Try for a moment to get into that kind of mindset. The person or people (the police are still investigating) responsible must have held so much disdain, and hatred within themselves, they must have been so filled with the belief that Muslims are sub-human to go through all the hoops to acquire a gun and then walk in on innocent unarmed people and Shoot. Them. Up. 


Nobody deserves to die because of what they believe, this is a foundational characteristic of the United States as a Country. To not allow this to apply to anything but ALL groups is hypocritical and disgusting. 


Let me make this very clear, because far too few understand this. Daesh (ISIS) was pleased when you were elected because your thoughtless, ignorant, alienation of an entire group of people is what radicalizes them. THIS is where the home-grown terrorists are bred, at at least five of the Paris Attack Perpetrators were French Citizens, they turned to terror because they were mistreated, as your attempt at an immigration ban is doing. They turned to terror because it was the only thing that would accept them for who they were. 


It was the only thing that would protect them, stand up for them, the only thing they had.

That is the sad, stark reality that you have helped craft. 


As described in this article, your racism and xenophobia legitimizes Daesh's campaign against you because you embody the wrongness that has infiltrated and brainwashed significant sections of the US public. It "'proves the US is at war with Islam". You are physically forcing people into the clutches of terrorist groups with this travel ban.


Can I really blame you, though, you ask, many of these people must have already felt this way somewhere deep down. Yes, I can, because even though it isn't, you have made this okay. 

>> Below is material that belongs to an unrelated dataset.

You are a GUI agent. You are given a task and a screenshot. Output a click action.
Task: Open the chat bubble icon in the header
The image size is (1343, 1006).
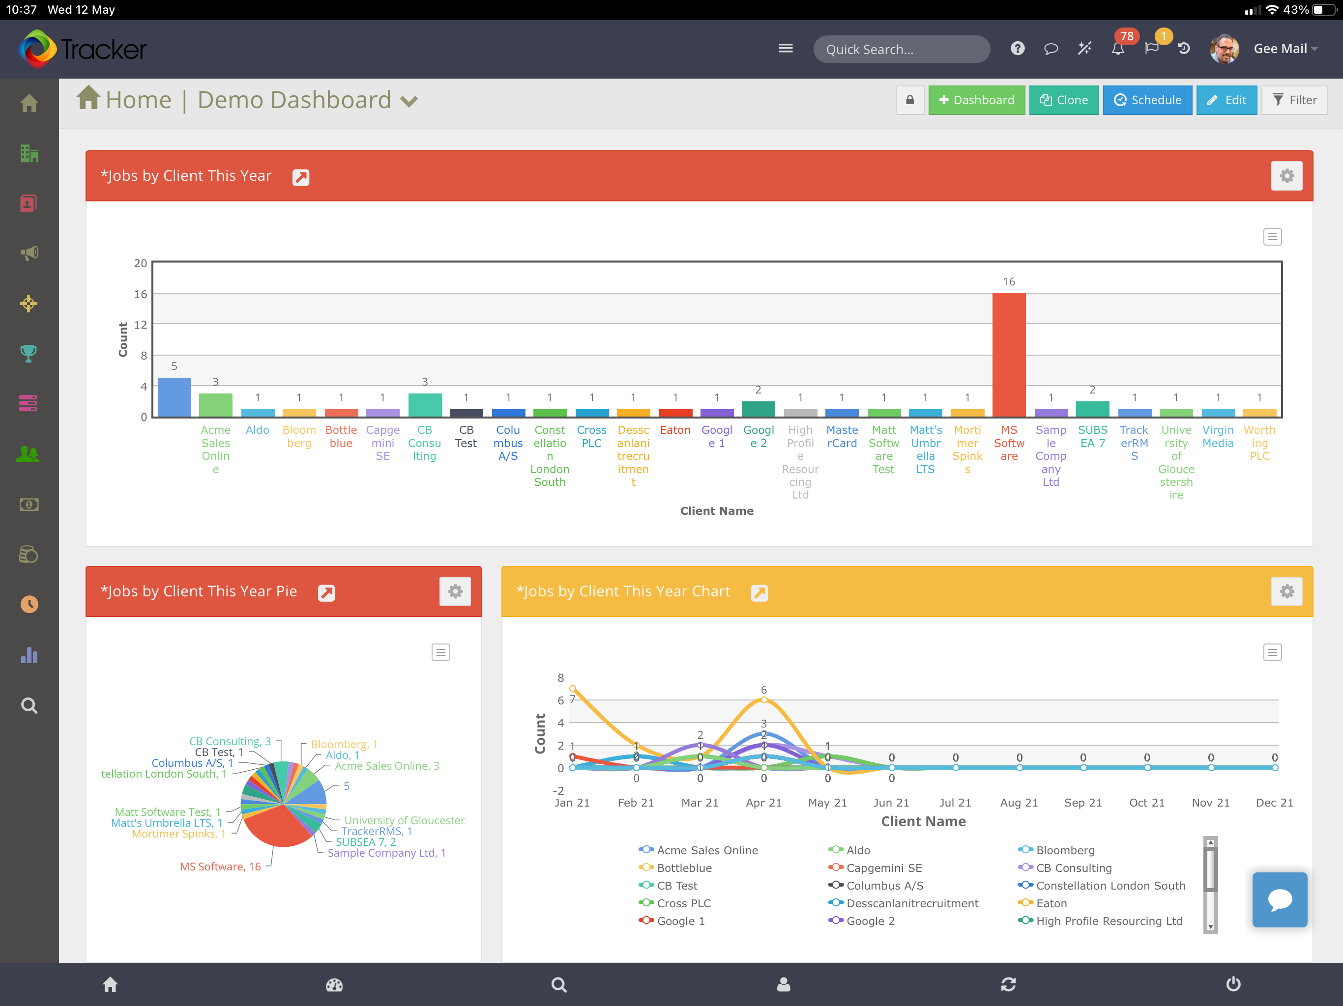click(1051, 49)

To paraphrase Malala Yousafzai, a wise inspiring female Muslim, (neither of which you are very respectful of) the solution to terrorism is education, not discrimination. Hatred and destruction, inflicting pain on a group for the actions of a few, is not the way. When you do that, you are no better than a terrorist, because you incite violence and chaos, like what happened in Quebec on Sunday. You spark terrorism and that will only fuel a larger, more destructive fire.

We need to teach people to accept differences and look for similarities, to understand we're all in this together on this little blue dot. Teach people, young men especially, that violence is not the way. That is how you fight fire, not with fire, but peace.